REQUIRED ACTION>
Each line of the data must be set down again without a single difference.

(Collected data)
....

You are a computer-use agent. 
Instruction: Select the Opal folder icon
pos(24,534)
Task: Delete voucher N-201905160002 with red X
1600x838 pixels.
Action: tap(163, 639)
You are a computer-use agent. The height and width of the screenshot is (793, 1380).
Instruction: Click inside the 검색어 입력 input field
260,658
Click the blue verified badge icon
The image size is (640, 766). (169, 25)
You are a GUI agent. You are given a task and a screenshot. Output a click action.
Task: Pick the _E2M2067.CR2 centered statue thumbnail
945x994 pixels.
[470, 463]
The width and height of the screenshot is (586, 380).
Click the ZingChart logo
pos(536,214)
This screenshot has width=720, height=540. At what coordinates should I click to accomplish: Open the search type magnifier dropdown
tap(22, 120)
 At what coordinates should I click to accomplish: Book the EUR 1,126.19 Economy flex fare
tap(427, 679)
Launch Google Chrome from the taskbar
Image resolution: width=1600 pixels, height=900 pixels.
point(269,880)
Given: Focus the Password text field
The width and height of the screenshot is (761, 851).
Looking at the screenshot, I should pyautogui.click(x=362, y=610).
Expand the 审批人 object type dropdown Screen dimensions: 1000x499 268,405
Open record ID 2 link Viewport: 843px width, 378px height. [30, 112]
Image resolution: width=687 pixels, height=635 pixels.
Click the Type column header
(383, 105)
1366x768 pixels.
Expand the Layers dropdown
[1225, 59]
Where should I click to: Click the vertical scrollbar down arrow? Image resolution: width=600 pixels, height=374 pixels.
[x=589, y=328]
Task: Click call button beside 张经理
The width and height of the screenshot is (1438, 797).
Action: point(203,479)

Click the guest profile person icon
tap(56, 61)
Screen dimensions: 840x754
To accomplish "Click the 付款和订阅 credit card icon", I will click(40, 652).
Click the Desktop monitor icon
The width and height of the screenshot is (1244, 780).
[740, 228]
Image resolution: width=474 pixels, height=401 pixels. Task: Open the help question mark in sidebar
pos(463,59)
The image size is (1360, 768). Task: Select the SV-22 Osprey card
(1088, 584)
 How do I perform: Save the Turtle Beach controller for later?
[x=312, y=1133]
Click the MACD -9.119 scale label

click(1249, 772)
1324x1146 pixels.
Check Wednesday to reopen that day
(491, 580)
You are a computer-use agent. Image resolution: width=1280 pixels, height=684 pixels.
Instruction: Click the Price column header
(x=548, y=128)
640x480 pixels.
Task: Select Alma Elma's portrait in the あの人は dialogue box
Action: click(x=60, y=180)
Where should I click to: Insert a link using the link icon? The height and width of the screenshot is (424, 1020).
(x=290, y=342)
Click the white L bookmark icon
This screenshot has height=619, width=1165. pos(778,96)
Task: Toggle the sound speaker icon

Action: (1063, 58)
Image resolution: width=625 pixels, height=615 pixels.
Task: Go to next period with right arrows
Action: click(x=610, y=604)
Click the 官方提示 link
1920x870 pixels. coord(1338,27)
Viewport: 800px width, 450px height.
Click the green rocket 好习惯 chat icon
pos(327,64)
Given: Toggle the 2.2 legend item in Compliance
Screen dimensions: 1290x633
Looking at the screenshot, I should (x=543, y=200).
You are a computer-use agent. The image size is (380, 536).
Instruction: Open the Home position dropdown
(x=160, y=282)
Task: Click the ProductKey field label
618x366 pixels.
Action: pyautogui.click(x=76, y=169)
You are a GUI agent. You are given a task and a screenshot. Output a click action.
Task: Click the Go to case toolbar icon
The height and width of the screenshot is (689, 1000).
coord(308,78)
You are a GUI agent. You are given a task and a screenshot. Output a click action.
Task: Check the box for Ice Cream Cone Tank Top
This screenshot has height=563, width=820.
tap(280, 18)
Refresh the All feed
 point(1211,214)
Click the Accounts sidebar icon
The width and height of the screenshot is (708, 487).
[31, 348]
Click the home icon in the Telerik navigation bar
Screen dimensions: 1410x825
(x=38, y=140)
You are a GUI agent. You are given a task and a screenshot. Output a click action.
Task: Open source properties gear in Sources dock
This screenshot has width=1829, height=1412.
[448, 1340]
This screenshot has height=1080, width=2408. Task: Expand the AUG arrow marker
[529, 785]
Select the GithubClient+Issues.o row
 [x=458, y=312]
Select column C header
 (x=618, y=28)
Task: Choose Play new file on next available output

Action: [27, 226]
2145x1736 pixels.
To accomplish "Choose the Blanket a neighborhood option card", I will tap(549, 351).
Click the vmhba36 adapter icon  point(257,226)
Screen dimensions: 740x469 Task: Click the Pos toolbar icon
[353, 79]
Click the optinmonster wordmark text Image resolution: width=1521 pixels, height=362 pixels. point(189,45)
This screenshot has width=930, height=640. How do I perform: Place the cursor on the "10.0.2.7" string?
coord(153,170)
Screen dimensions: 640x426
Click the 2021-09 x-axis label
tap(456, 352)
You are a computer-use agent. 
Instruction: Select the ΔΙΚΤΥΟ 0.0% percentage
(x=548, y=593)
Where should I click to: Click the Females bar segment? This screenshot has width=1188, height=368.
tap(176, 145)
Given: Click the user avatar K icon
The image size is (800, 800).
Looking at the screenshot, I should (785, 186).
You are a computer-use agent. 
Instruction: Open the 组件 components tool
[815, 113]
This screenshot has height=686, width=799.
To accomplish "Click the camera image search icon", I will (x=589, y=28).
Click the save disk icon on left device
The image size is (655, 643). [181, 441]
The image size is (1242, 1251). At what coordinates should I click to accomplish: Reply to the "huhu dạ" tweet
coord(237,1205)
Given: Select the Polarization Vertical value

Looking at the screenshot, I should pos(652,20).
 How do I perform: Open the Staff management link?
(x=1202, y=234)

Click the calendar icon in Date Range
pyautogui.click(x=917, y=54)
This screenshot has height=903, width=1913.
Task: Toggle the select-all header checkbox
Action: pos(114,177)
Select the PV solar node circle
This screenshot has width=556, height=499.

....

EXERCISE RESULT>
You are a computer-use agent. 
Instruction: Select the Opal folder icon
pos(24,534)
Task: Delete voucher N-201905160002 with red X
1600x838 pixels.
Action: tap(163, 639)
You are a computer-use agent. The height and width of the screenshot is (793, 1380).
Instruction: Click inside the 검색어 입력 input field
260,658
Click the blue verified badge icon
The image size is (640, 766). (169, 25)
You are a GUI agent. You are given a task and a screenshot. Output a click action.
Task: Pick the _E2M2067.CR2 centered statue thumbnail
945x994 pixels.
[470, 463]
The width and height of the screenshot is (586, 380).
Click the ZingChart logo
pos(536,214)
This screenshot has width=720, height=540. At what coordinates should I click to accomplish: Open the search type magnifier dropdown
tap(22, 120)
 At what coordinates should I click to accomplish: Book the EUR 1,126.19 Economy flex fare
tap(427, 679)
Launch Google Chrome from the taskbar
Image resolution: width=1600 pixels, height=900 pixels.
point(269,880)
Given: Focus the Password text field
The width and height of the screenshot is (761, 851).
Looking at the screenshot, I should pyautogui.click(x=362, y=610).
Expand the 审批人 object type dropdown Screen dimensions: 1000x499 268,405
Open record ID 2 link Viewport: 843px width, 378px height. [30, 112]
Image resolution: width=687 pixels, height=635 pixels.
Click the Type column header
(383, 105)
1366x768 pixels.
Expand the Layers dropdown
[1225, 59]
Where should I click to: Click the vertical scrollbar down arrow? Image resolution: width=600 pixels, height=374 pixels.
[x=589, y=328]
Task: Click call button beside 张经理
The width and height of the screenshot is (1438, 797).
Action: point(203,479)

Click the guest profile person icon
tap(56, 61)
Screen dimensions: 840x754
To accomplish "Click the 付款和订阅 credit card icon", I will click(40, 652).
Click the Desktop monitor icon
The width and height of the screenshot is (1244, 780).
[740, 228]
Image resolution: width=474 pixels, height=401 pixels. Task: Open the help question mark in sidebar
pos(463,59)
The image size is (1360, 768). Task: Select the SV-22 Osprey card
(1088, 584)
 How do I perform: Save the Turtle Beach controller for later?
[x=312, y=1133]
Click the MACD -9.119 scale label

click(1249, 772)
1324x1146 pixels.
Check Wednesday to reopen that day
(491, 580)
You are a computer-use agent. Image resolution: width=1280 pixels, height=684 pixels.
Instruction: Click the Price column header
(x=548, y=128)
640x480 pixels.
Task: Select Alma Elma's portrait in the あの人は dialogue box
Action: click(x=60, y=180)
Where should I click to: Insert a link using the link icon? The height and width of the screenshot is (424, 1020).
(x=290, y=342)
Click the white L bookmark icon
This screenshot has height=619, width=1165. pos(778,96)
Task: Toggle the sound speaker icon

Action: (1063, 58)
Image resolution: width=625 pixels, height=615 pixels.
Task: Go to next period with right arrows
Action: click(x=610, y=604)
Click the 官方提示 link
1920x870 pixels. coord(1338,27)
Viewport: 800px width, 450px height.
Click the green rocket 好习惯 chat icon
pos(327,64)
Given: Toggle the 2.2 legend item in Compliance
Screen dimensions: 1290x633
Looking at the screenshot, I should (x=543, y=200).
You are a computer-use agent. The image size is (380, 536).
Instruction: Open the Home position dropdown
(x=160, y=282)
Task: Click the ProductKey field label
618x366 pixels.
Action: pyautogui.click(x=76, y=169)
You are a GUI agent. You are given a task and a screenshot. Output a click action.
Task: Click the Go to case toolbar icon
The height and width of the screenshot is (689, 1000).
coord(308,78)
You are a GUI agent. You are given a task and a screenshot. Output a click action.
Task: Check the box for Ice Cream Cone Tank Top
This screenshot has height=563, width=820.
tap(280, 18)
Refresh the All feed
 point(1211,214)
Click the Accounts sidebar icon
The width and height of the screenshot is (708, 487).
[31, 348]
Click the home icon in the Telerik navigation bar
Screen dimensions: 1410x825
(x=38, y=140)
You are a GUI agent. You are given a task and a screenshot. Output a click action.
Task: Open source properties gear in Sources dock
This screenshot has width=1829, height=1412.
[448, 1340]
This screenshot has height=1080, width=2408. Task: Expand the AUG arrow marker
[529, 785]
Select the GithubClient+Issues.o row
 [x=458, y=312]
Select column C header
 (x=618, y=28)
Task: Choose Play new file on next available output

Action: [27, 226]
2145x1736 pixels.
To accomplish "Choose the Blanket a neighborhood option card", I will tap(549, 351).
Click the vmhba36 adapter icon  point(257,226)
Screen dimensions: 740x469 Task: Click the Pos toolbar icon
[353, 79]
Click the optinmonster wordmark text Image resolution: width=1521 pixels, height=362 pixels. point(189,45)
This screenshot has width=930, height=640. How do I perform: Place the cursor on the "10.0.2.7" string?
coord(153,170)
Screen dimensions: 640x426
Click the 2021-09 x-axis label
tap(456, 352)
You are a computer-use agent. 
Instruction: Select the ΔΙΚΤΥΟ 0.0% percentage
(x=548, y=593)
Where should I click to: Click the Females bar segment? This screenshot has width=1188, height=368.
tap(176, 145)
Given: Click the user avatar K icon
The image size is (800, 800).
Looking at the screenshot, I should (785, 186).
You are a computer-use agent. 
Instruction: Open the 组件 components tool
[815, 113]
This screenshot has height=686, width=799.
To accomplish "Click the camera image search icon", I will (x=589, y=28).
Click the save disk icon on left device
The image size is (655, 643). [181, 441]
The image size is (1242, 1251). At what coordinates should I click to accomplish: Reply to the "huhu dạ" tweet
coord(237,1205)
Given: Select the Polarization Vertical value

Looking at the screenshot, I should pos(652,20).
 How do I perform: Open the Staff management link?
(x=1202, y=234)

Click the calendar icon in Date Range
pyautogui.click(x=917, y=54)
This screenshot has height=903, width=1913.
Task: Toggle the select-all header checkbox
Action: pos(114,177)
Select the PV solar node circle
This screenshot has width=556, height=499.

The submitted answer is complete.